- **Stated task**: Could you rewrite the lines of the listing below, starting with the line containing "Image resolution: width=822" and going on through the end of the listing, substituting "tag" for "badge" and keeping everything else unchanged? Leave the pictures out.
─── Material provided
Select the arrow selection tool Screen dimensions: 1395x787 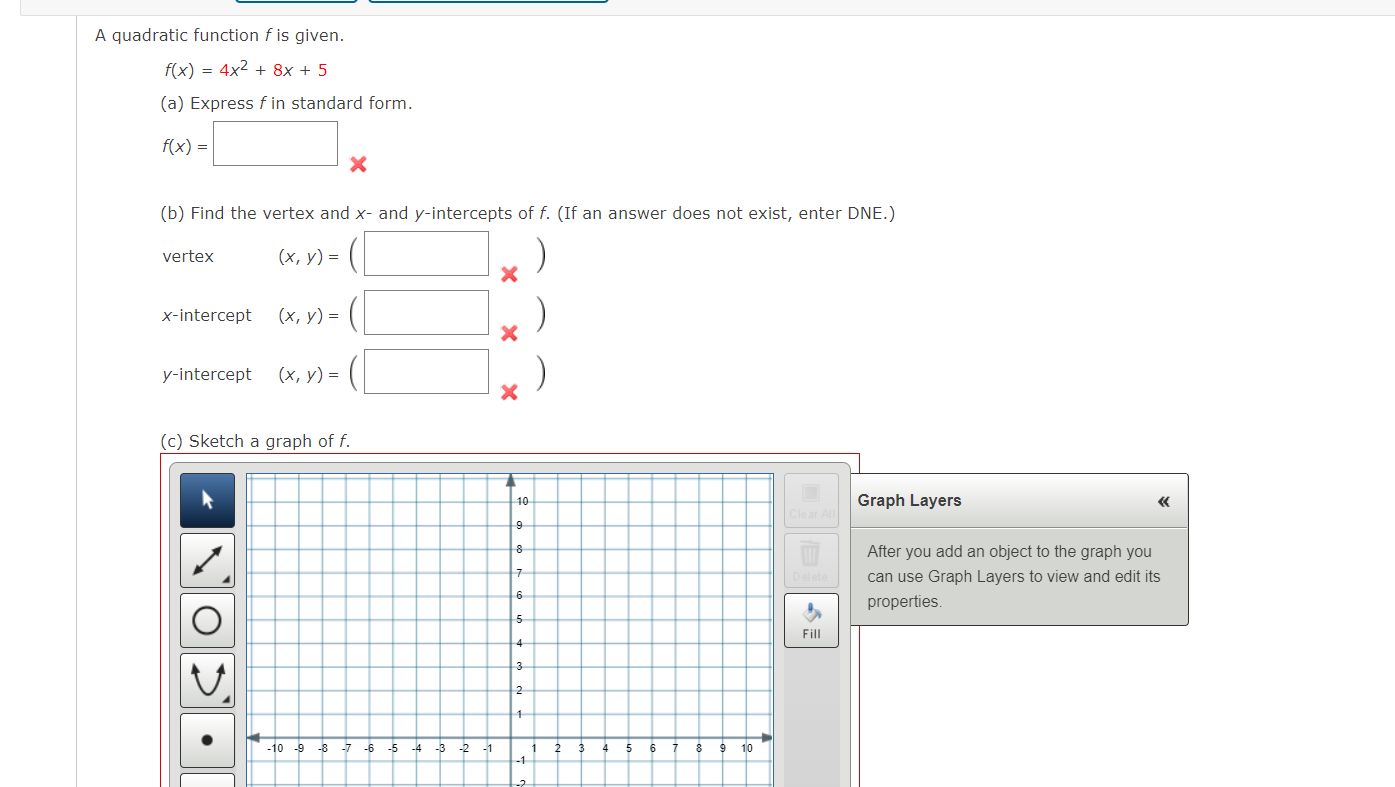pyautogui.click(x=207, y=499)
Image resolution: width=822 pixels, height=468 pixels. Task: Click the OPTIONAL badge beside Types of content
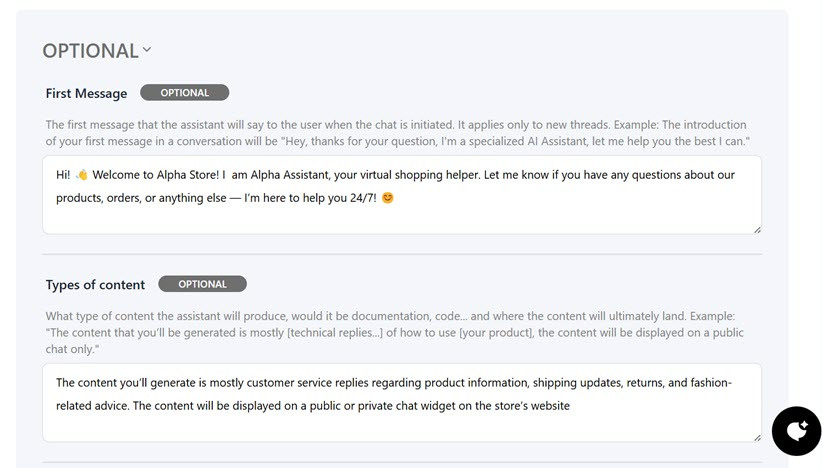point(202,284)
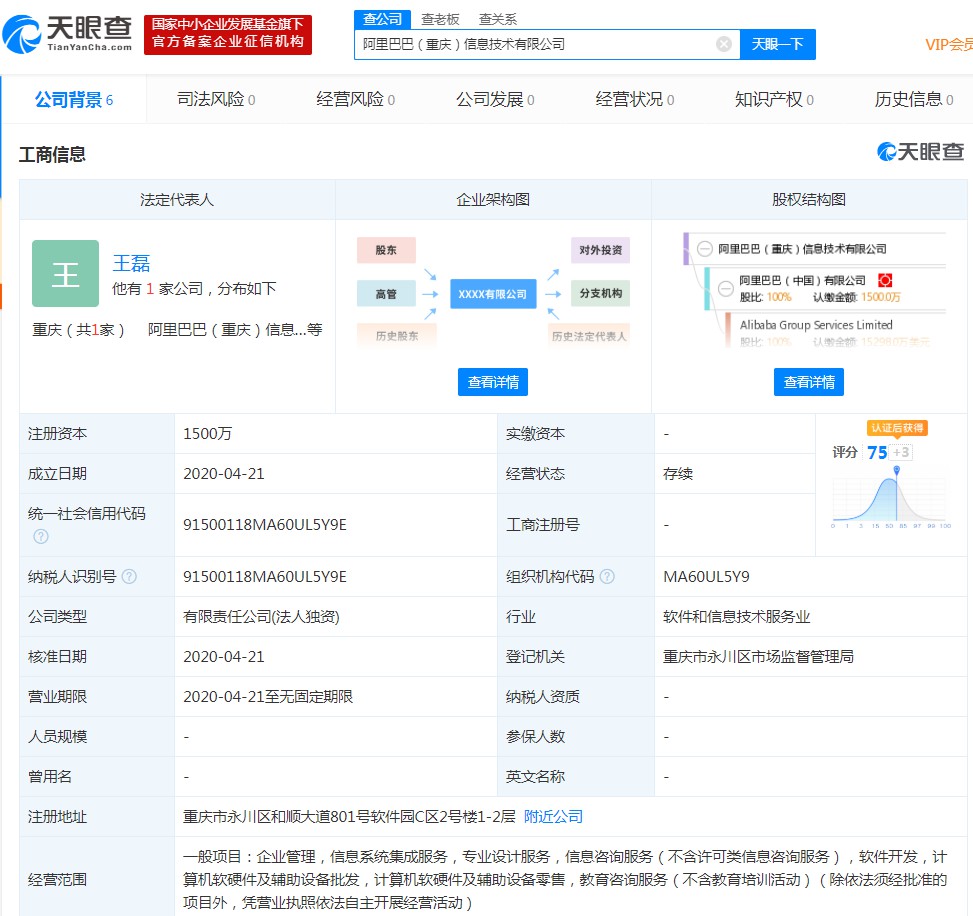Open the 附近公司 link next to the address
The height and width of the screenshot is (916, 973).
tap(553, 817)
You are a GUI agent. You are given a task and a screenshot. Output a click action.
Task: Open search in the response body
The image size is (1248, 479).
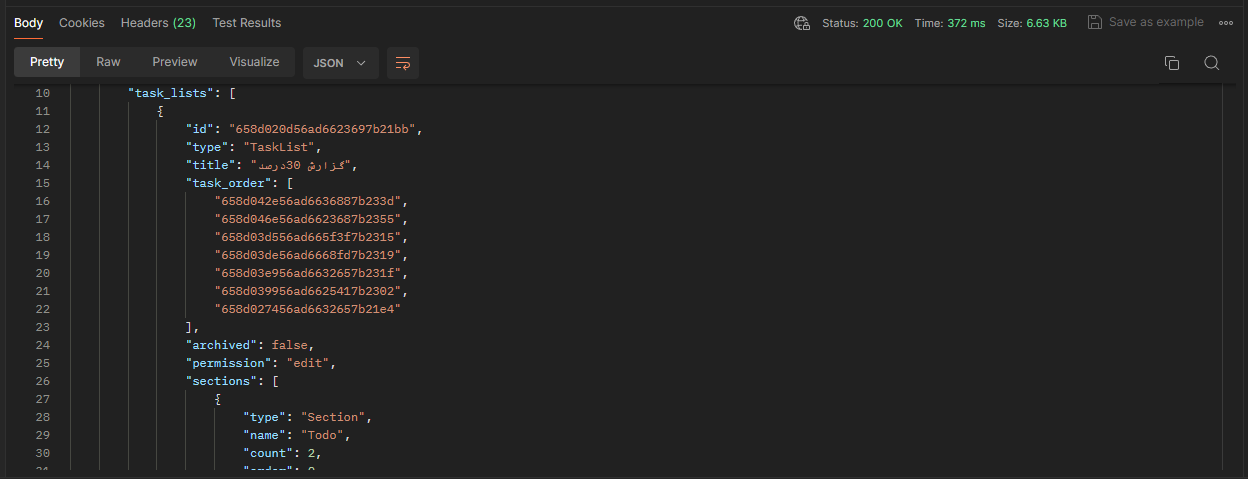(x=1211, y=63)
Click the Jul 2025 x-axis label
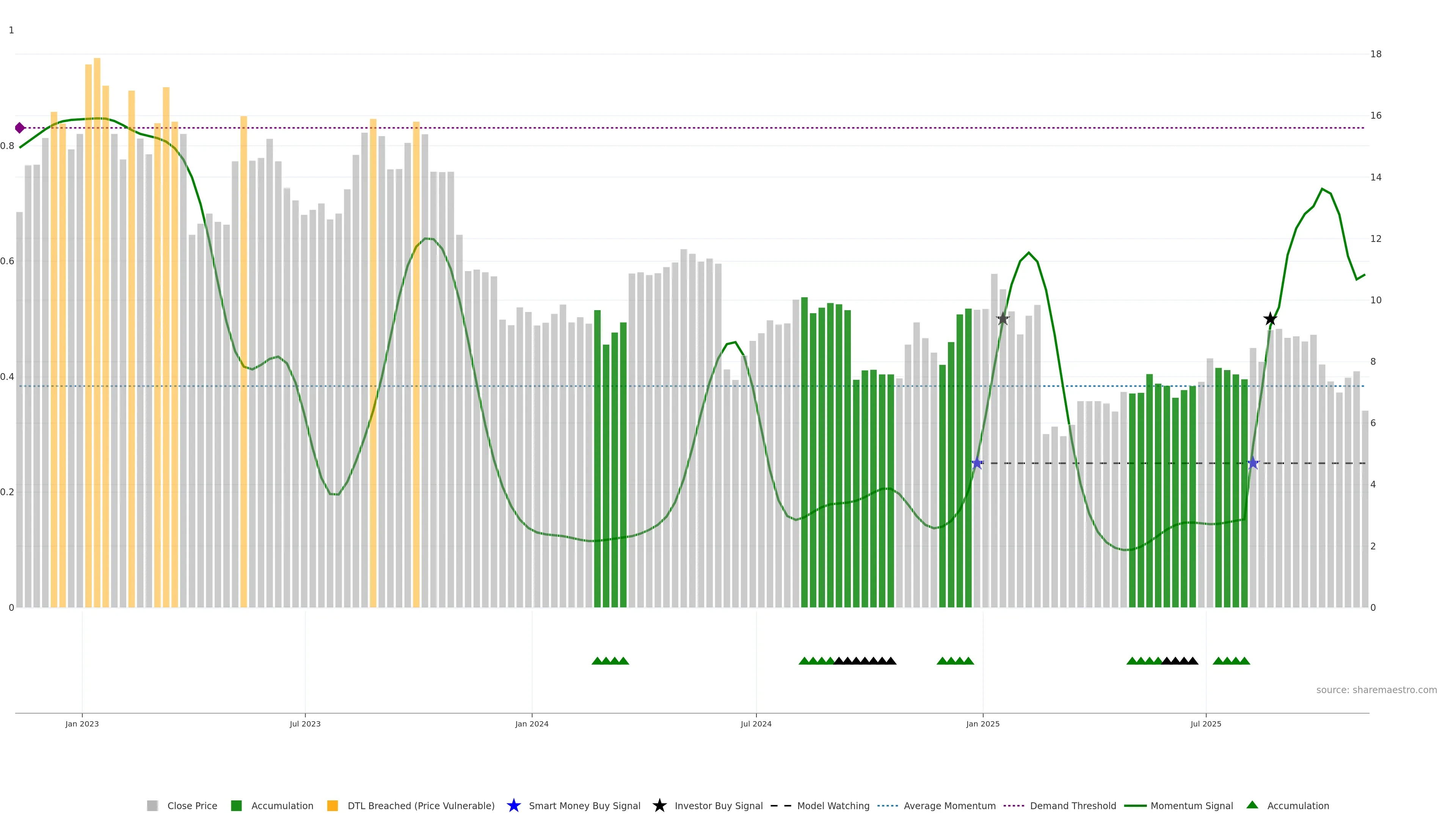The width and height of the screenshot is (1456, 819). (x=1206, y=723)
──────
- **Worked answer**:
Image resolution: width=822 pixels, height=468 pixels. Task: Click the OPTIONAL tag beside Types of content
point(202,284)
Open the 附近公司 link next to the address
The height and width of the screenshot is (916, 973).
tap(553, 817)
You are a GUI agent. You are given a task and a screenshot. Output a click action.
Task: Open search in the response body
The image size is (1248, 479).
(x=1211, y=63)
Click the Jul 2025 x-axis label
The width and height of the screenshot is (1456, 819). (x=1206, y=723)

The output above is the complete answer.